The 15th Annual O+ Festival offers a space to reconsider power not just as something to be held, but as something to be shared, dismantled, or reframed. We welcome the work of artists exploring power in ways both practical and political. Structural power or the literal power grid. Renewable “green” power or economic power. Interrogations of authority, questioning of systems, celebration of movements, or even explorations of physics all present power as a force, a medium and a subject that we encounter and contend with in our everyday lives.

and the armies ceased advancing
because the people had their ear
and the shepherds and the soldiers
lay beneath the stars
exchanging visions
and laying arms
to waste in the dust
in the form of shining valleys
where the pure air recognized
and my senses newly opened
I awakened to the cry
The people have the power
 ~ Patti Smith

The measure of a man is 
what he does with power. 
~ Plato

From the heart
It’s a start, a work of art
To revolutionize make a change nothing’s strange
People, people we are the same
No we’re not the same
‘Cause we don’t know the game
What we need is awareness, we can’t get careless
You say what is this?
My beloved lets get down to business
Mental self defensive fitness
Don’t rush the show
You gotta go for what you know
Make everybody see, in order to fight the powers that be
Lemme hear you say
Fight the power 
~ Public Enemy

Submissions are welcome from artists, musicians, and writers of all mediums, genres and modalities that explore the nature of power in all of its forms, structures, expressions and complexity. We welcome work that examines how it is wielded, challenged, distributed and reimagined. The structures that sustain power, the forces that resist it, and the possibilities for its transformation. Some pieces confront systems of dominance, exposing the weight of authority, surveillance, and inequality. Others celebrate empowerment, resilience, resistance and the transformative potential of collective action.
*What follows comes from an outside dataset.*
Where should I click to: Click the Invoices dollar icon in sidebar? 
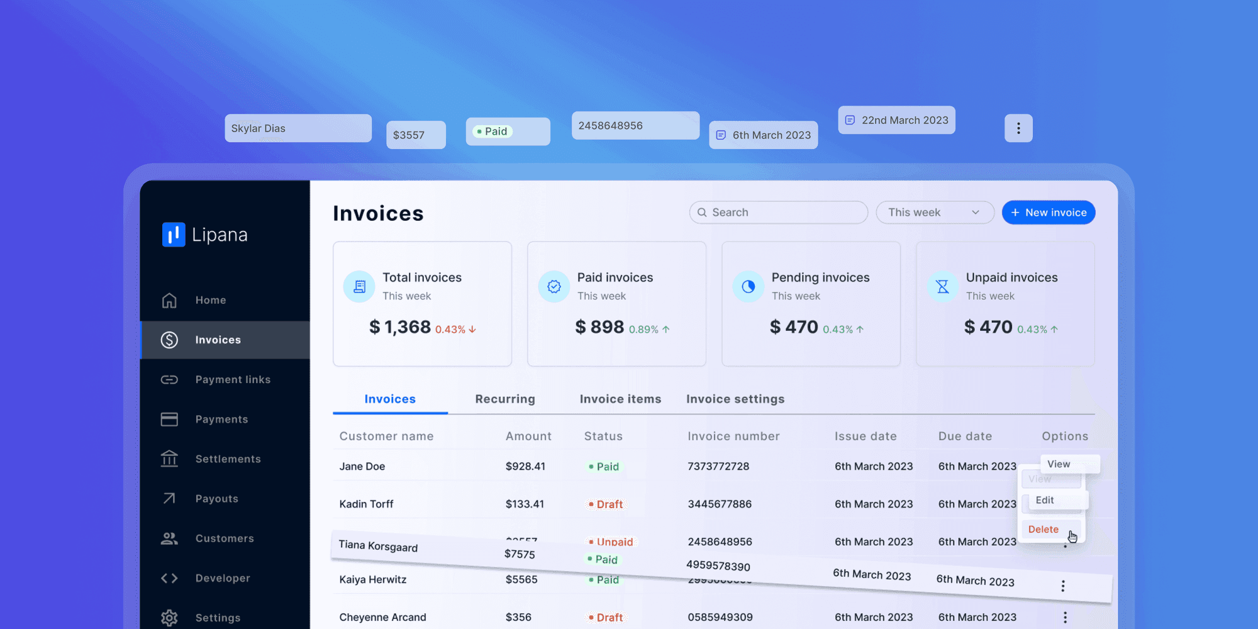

The interplay between these perspectives underscores the fluidity of power—how it shifts, adapts, and manifests in both visible and invisible ways.

Sometimes people try to destroy you,
precisely because they recognize your power
— not because they don’t see it, 
but because they see it and they don’t want it to exist. 

~ Bell Hooks

In an era where institutions and services are battlegrounds for ideological control, as seen with recent political interventions in both art and healthcare, this year’s O+ Festival stands as a testament to the essential power of creative expression as a form of resistance, a catalyst for dialogue, a celebration of connection and a way to imagine new ways forward using power as a force.